The First Thing
April 10th, 2012 § Leave a Comment
You know that horrific hypothetical scenario in which a person is caught in a tragic situation with only enough time and resources to save one of two drowning loved ones? You know that thing we’ve all thought about in our moment of morbid soul sifting? Well, put a child in that scenario on the dock, holding the floatation instrument, that child will not give it a moment’s thought before tossing that styrofoam donut toward … you guessed it, Mom. That’s right., Dad goes down. As well he should. A child loves his/her Mom. It’s just the way it is, man. It’s not personal. Not that they don’t love you; it’s just that they don’t love anything, anyone more than Mom.

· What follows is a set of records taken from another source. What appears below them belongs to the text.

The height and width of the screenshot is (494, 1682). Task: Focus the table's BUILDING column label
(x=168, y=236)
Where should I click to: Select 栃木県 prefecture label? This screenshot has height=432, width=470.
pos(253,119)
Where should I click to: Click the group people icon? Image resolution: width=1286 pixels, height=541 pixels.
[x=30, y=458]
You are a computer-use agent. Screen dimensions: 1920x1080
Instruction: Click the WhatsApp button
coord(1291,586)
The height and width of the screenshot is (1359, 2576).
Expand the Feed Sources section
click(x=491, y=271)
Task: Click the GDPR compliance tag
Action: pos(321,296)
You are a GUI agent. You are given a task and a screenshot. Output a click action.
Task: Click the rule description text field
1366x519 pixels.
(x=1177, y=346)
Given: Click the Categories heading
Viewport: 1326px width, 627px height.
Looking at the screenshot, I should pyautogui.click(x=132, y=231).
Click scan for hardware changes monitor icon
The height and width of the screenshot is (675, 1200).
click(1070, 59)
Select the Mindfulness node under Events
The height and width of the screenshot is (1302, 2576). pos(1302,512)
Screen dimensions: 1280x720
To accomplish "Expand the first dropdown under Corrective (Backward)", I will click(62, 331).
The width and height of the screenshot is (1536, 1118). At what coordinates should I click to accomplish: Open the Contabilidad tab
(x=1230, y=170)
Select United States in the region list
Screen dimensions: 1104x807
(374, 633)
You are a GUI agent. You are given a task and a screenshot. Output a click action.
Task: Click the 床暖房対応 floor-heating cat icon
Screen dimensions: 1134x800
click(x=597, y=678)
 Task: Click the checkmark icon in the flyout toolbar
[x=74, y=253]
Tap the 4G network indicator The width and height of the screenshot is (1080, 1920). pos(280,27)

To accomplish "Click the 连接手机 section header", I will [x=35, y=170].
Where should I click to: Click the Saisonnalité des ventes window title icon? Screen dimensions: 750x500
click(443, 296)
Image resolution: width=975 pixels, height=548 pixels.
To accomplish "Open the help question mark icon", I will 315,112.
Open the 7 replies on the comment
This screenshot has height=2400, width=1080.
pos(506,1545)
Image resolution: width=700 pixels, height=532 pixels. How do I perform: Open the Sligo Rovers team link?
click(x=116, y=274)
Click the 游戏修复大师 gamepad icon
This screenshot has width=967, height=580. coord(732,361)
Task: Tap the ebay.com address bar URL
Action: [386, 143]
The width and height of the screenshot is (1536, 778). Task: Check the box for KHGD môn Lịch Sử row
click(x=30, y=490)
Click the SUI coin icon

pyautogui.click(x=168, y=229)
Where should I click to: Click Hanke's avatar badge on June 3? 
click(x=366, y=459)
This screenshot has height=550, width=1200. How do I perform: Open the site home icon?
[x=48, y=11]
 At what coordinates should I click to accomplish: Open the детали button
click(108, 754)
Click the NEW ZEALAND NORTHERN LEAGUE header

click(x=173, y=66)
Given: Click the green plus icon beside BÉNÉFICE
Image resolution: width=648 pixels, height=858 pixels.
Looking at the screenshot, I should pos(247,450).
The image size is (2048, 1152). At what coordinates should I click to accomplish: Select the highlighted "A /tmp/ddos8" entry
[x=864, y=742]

A generalization. Yes. But also generally true. It stands to reason then that the first thing in fatherhood is loving the Mom. I think things are way more connected than we’d like to believe. As much as we’d like to fragment our lives and deal with them in pieces as they best suit us, life just doesn’t seem to work like that. Tell a child, “I really can’t stand your mom, but remember, I love you.” That child, if he/she could, would say, “That’s dumb dad.” They may not know exactly how, and they may not yet possess the ability to articulate the reasons why, but they know something’s wrong with that statement.
Some of us are thinking, “That’s a rough one.” The first thing is the thing that can’t be done. I get that. I don’t know your situation – in no position to pass judgement. And yet, I didn’t start writing to say “It’s all good.” You don’t need to look far to know, it’s not all good. And c’mon, you don’t want me to just tell you what you want to hear. Unless you want to hear the truth. Well, then I guess I am telling you what you want to hear. “Boy, didn’t we just tell you not to do that … well, alright then.”
Want to love your kids well? The first thing: Love their Mom. Do right by her.